• **Data supplied**:
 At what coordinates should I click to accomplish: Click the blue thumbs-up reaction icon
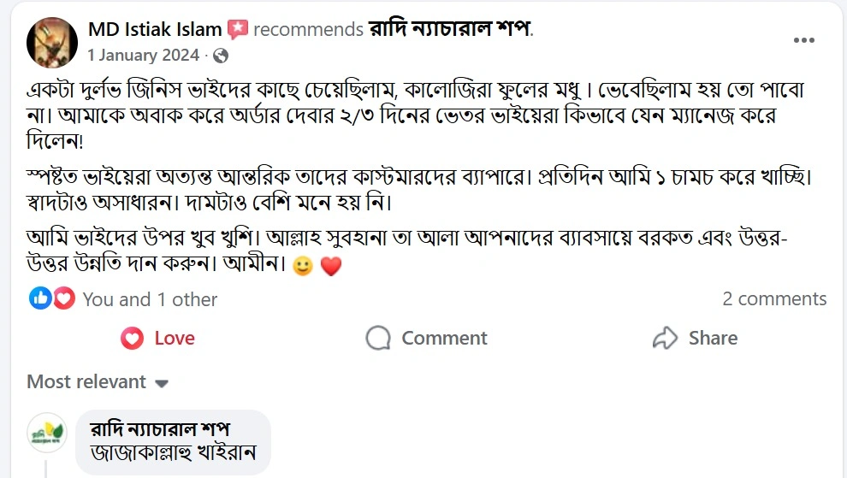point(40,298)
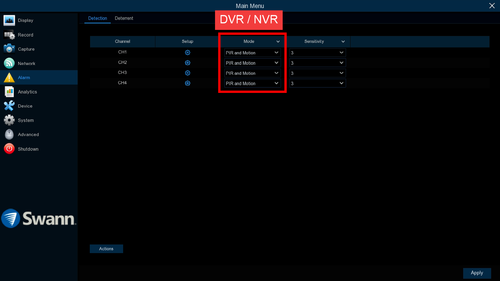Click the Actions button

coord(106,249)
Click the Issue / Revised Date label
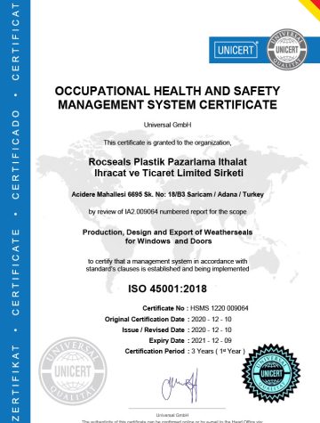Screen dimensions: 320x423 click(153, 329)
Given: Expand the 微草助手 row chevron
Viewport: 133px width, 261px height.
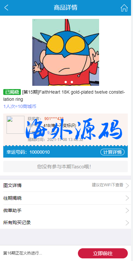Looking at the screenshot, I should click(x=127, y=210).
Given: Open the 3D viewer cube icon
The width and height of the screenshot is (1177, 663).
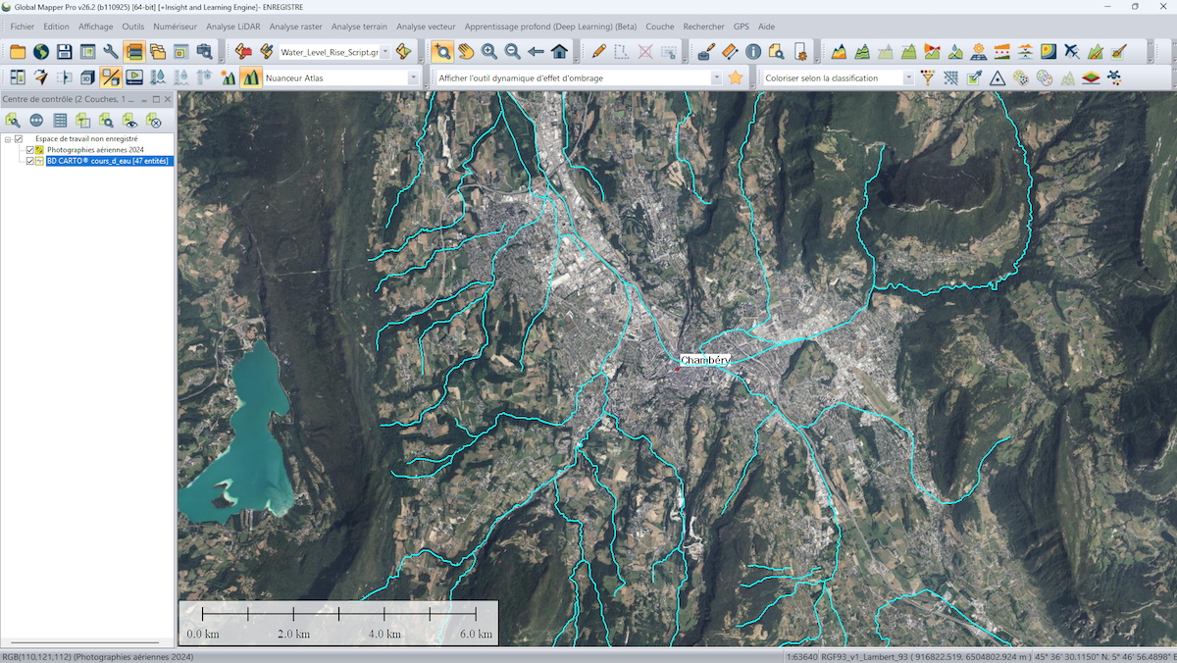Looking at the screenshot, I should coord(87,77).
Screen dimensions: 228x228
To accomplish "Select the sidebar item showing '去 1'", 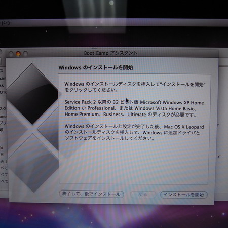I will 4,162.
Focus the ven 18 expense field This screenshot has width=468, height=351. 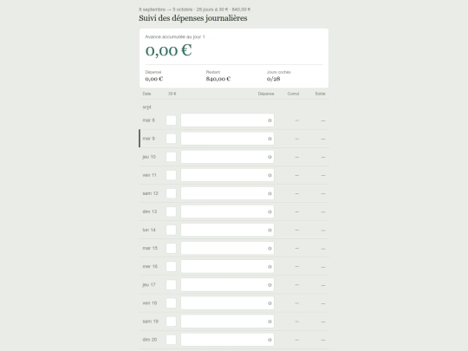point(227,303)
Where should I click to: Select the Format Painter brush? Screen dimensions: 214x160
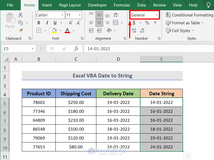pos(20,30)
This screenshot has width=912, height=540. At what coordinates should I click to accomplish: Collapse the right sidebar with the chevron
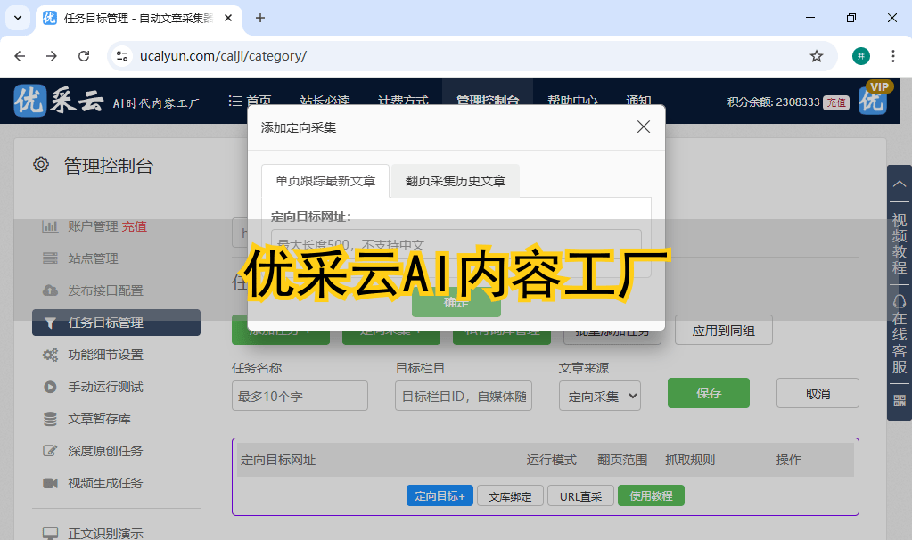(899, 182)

• **Required action**:
Note down each line above where the word "Given" occurs.

• **Solution below**:
Given: Expand the 微草助手 row chevron
Given: Open the 3D viewer cube icon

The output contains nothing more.